---------- Extracted information

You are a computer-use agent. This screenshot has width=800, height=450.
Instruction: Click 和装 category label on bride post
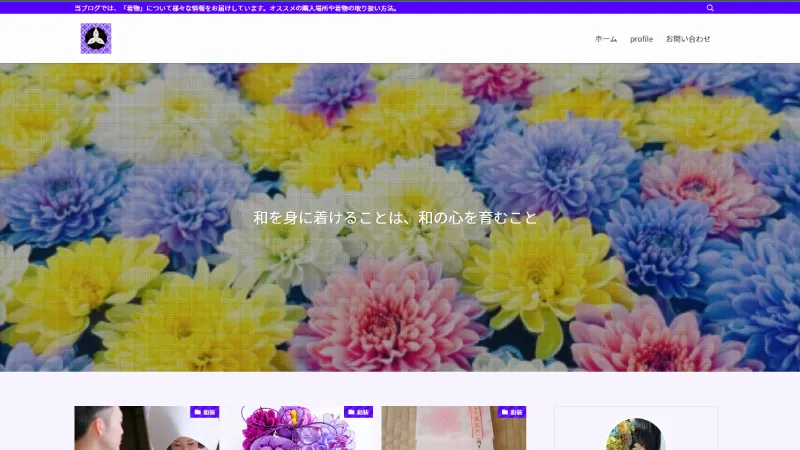(210, 412)
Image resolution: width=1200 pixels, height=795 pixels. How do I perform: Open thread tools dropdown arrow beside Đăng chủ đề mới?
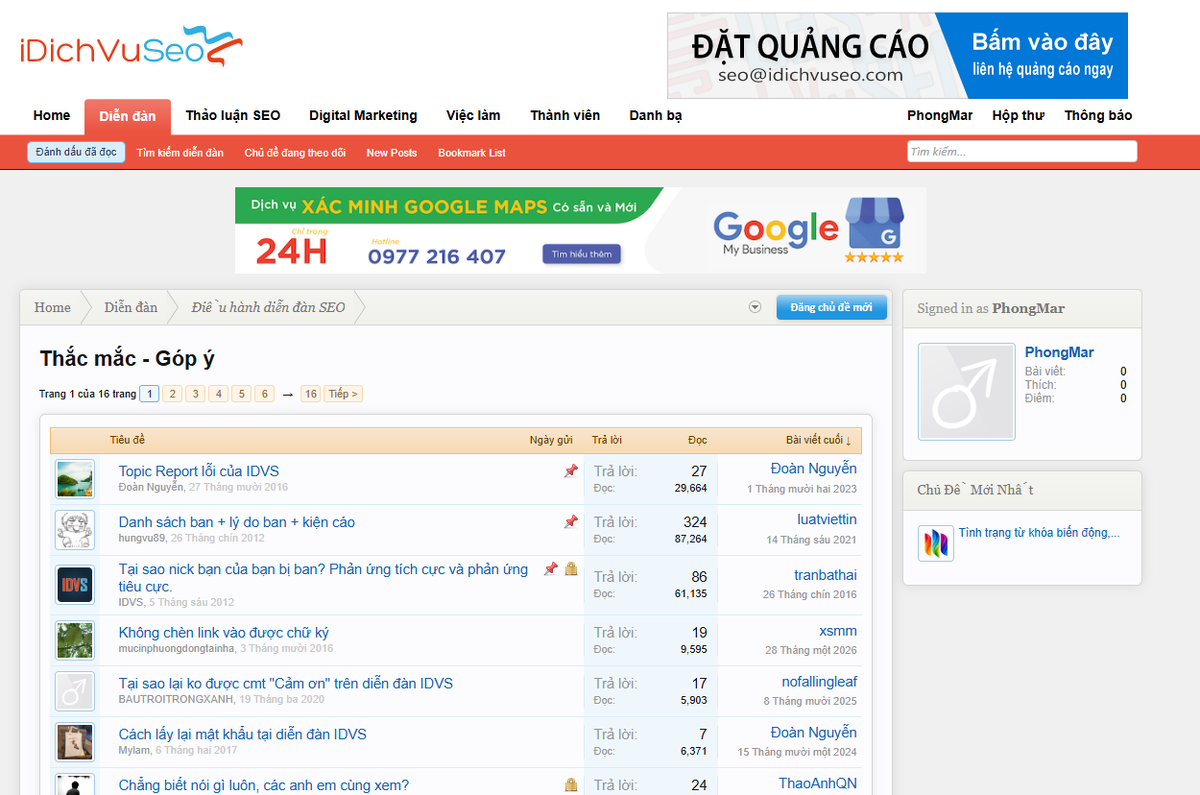point(755,307)
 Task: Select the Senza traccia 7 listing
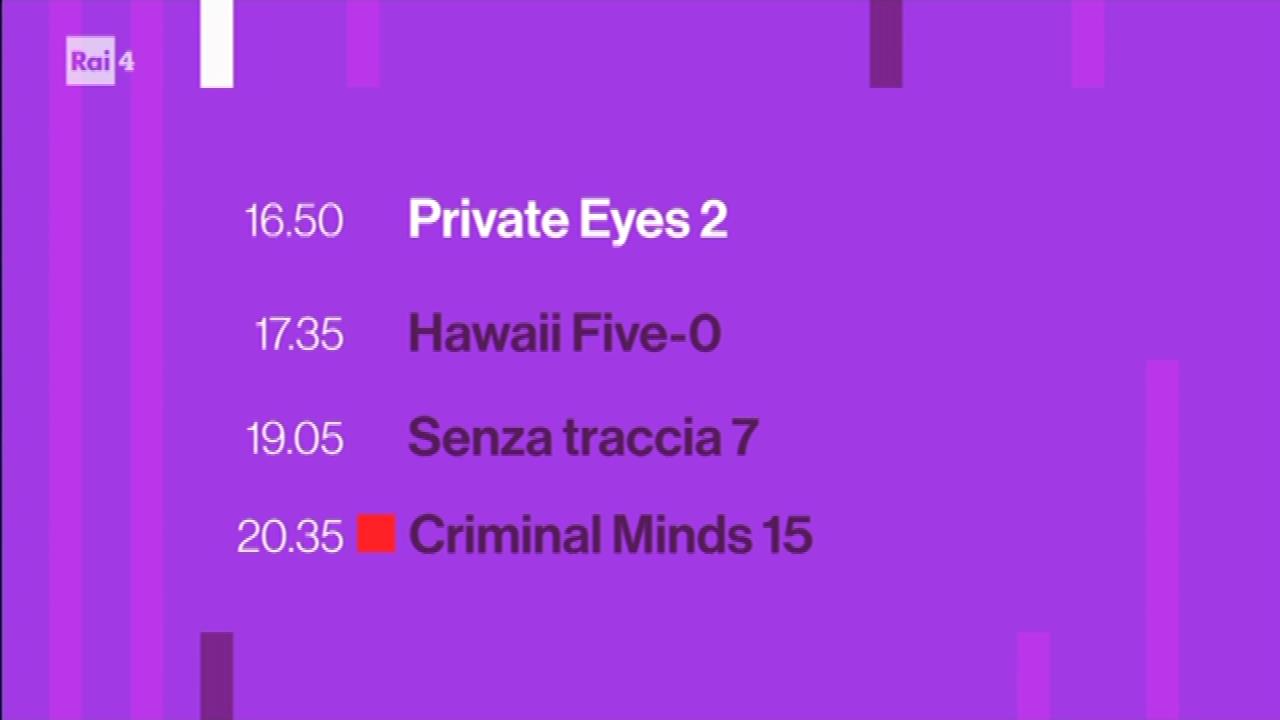[x=582, y=438]
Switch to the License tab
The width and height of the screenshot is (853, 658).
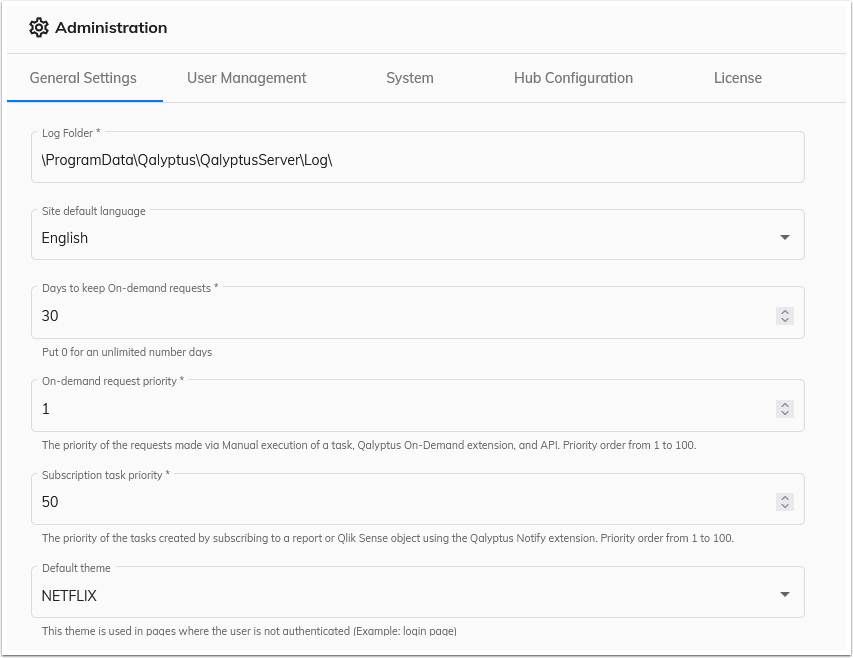point(738,77)
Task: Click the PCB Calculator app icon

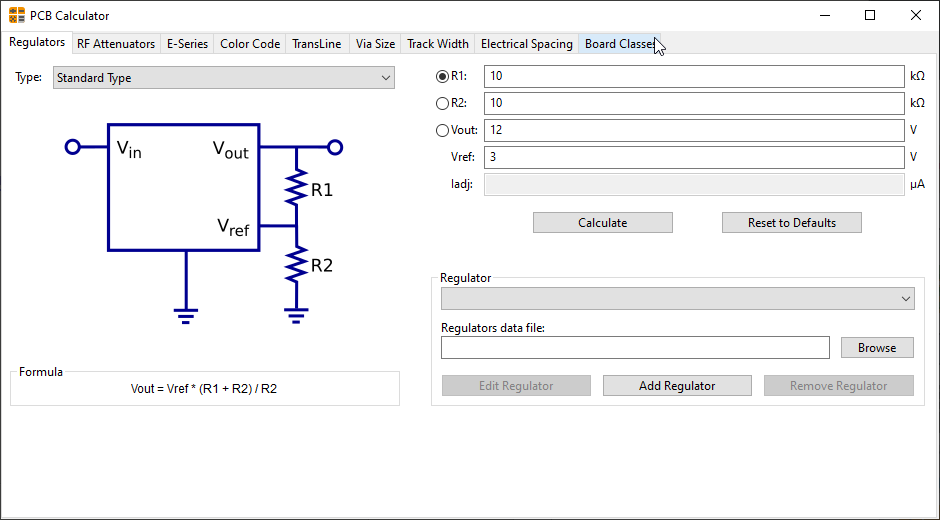Action: [x=17, y=15]
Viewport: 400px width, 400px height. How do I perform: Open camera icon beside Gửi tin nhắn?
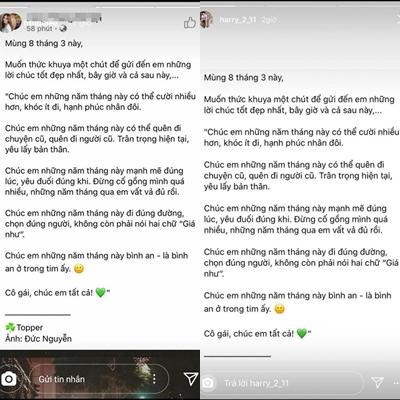(9, 379)
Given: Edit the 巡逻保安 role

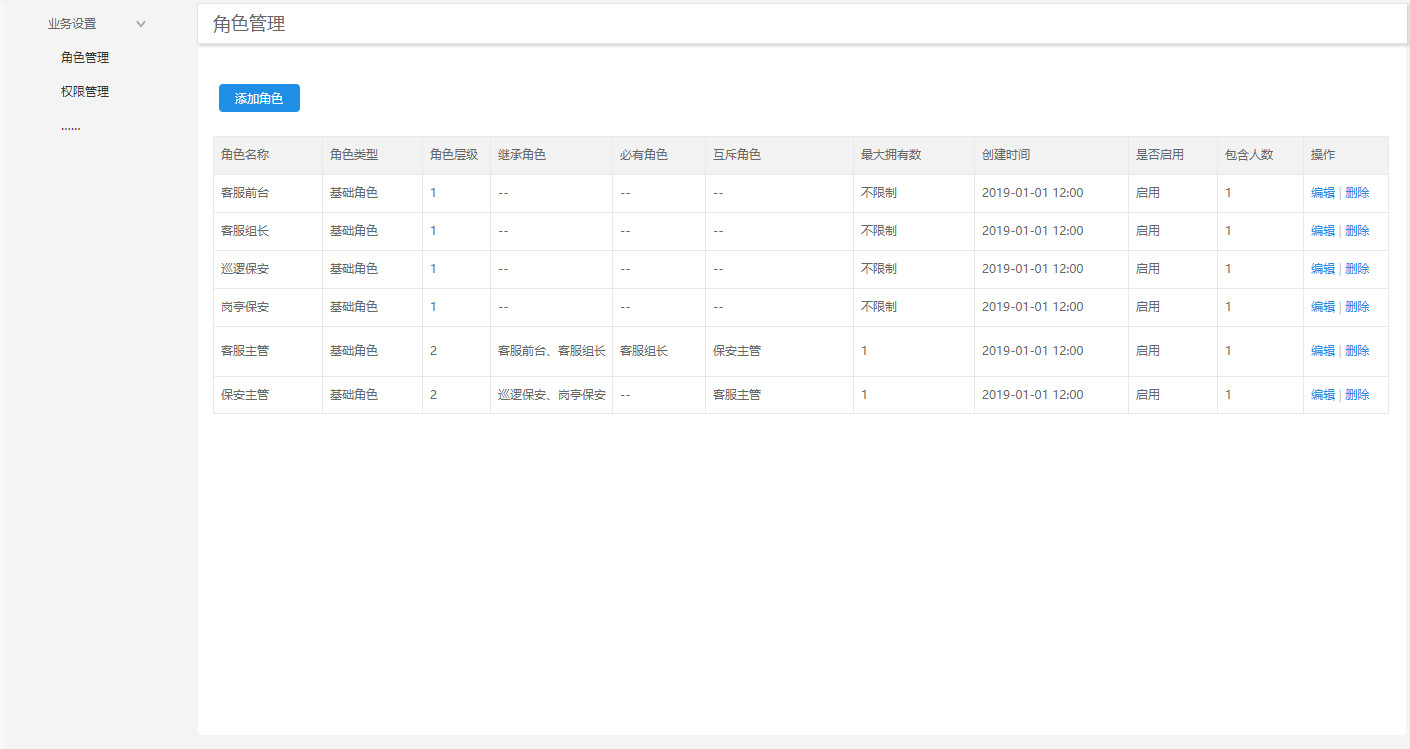Looking at the screenshot, I should (1322, 268).
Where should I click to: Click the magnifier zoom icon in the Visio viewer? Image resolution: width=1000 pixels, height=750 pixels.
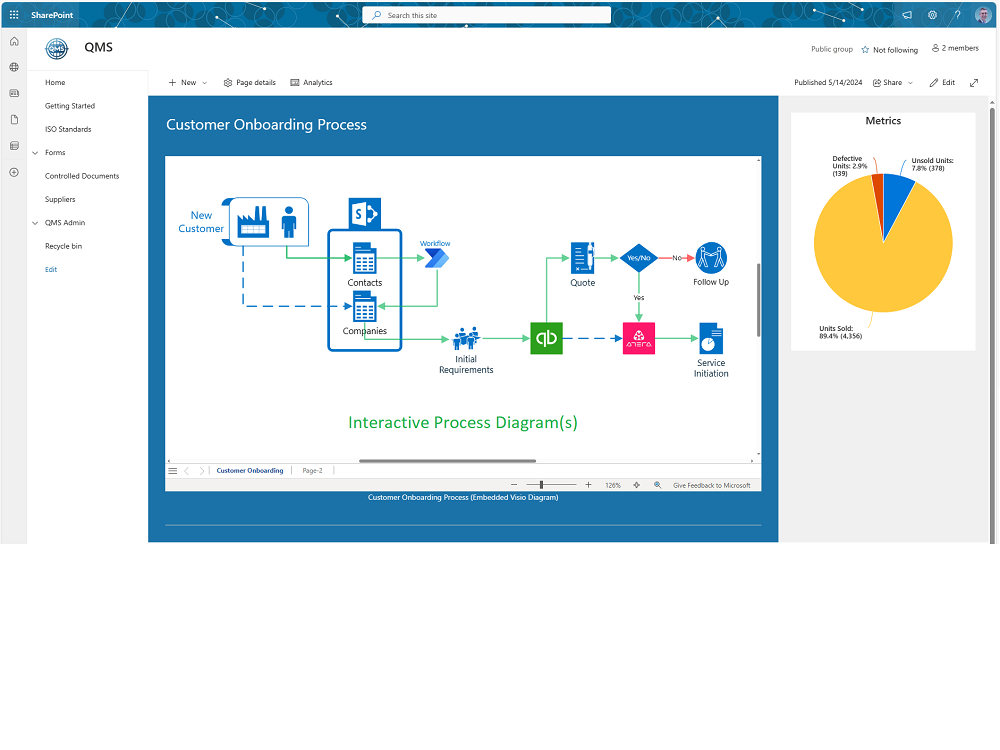point(657,485)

--------------------

Copy the records exactly. Skip any pictures.

You are a computer-use agent. This screenshot has width=800, height=450.
Instruction: Click 和装 category label on bride post
(210, 412)
Image resolution: width=1200 pixels, height=795 pixels. How do I perform: Open thread tools dropdown arrow beside Đăng chủ đề mới?
point(755,307)
 Task: Select the Senza traccia 7 listing
[x=582, y=438]
Switch to the License tab
The width and height of the screenshot is (853, 658).
point(738,77)
Task: Click the PCB Calculator app icon

Action: [x=17, y=15]
Viewport: 400px width, 400px height. How do I perform: Open camera icon beside Gửi tin nhắn?
(9, 379)
Given: Edit the 巡逻保安 role

Looking at the screenshot, I should (1322, 268).
Where should I click to: Click the magnifier zoom icon in the Visio viewer? Image resolution: width=1000 pixels, height=750 pixels.
point(657,485)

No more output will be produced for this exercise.